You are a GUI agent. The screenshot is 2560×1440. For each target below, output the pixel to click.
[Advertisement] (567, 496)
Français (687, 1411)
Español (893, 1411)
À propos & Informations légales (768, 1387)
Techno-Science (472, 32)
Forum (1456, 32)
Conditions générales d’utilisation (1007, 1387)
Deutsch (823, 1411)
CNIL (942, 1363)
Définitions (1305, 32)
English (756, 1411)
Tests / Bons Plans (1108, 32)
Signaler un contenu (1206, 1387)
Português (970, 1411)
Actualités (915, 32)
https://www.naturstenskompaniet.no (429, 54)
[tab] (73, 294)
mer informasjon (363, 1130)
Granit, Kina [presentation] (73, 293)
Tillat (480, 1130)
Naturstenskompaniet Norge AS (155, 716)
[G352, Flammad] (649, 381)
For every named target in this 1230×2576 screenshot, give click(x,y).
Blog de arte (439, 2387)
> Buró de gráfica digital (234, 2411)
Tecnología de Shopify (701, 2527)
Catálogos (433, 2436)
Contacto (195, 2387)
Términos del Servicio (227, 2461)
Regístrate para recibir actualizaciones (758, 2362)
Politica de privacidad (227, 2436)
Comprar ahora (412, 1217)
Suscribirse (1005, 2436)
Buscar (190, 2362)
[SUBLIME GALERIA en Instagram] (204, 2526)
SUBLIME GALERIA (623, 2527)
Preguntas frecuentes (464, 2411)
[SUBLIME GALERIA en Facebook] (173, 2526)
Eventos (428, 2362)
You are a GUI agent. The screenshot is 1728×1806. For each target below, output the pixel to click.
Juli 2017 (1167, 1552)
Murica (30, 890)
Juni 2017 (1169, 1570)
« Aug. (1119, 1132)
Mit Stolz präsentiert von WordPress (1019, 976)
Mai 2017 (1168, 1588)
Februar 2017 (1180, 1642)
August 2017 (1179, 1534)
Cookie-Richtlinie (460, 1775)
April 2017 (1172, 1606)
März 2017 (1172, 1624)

-=-=-=-=-

■ EXERCISE INSTRUCTIONS ■
Final part of the records: return the line that contains "Mai 2017 (1168, 1588)" and every line after it, exactly, with no other lines added.

■ FINAL ANSWER ■
Mai 2017 (1168, 1588)
Februar 2017 (1180, 1642)
August 2017 (1179, 1534)
Cookie-Richtlinie (460, 1775)
April 2017 (1172, 1606)
März 2017 (1172, 1624)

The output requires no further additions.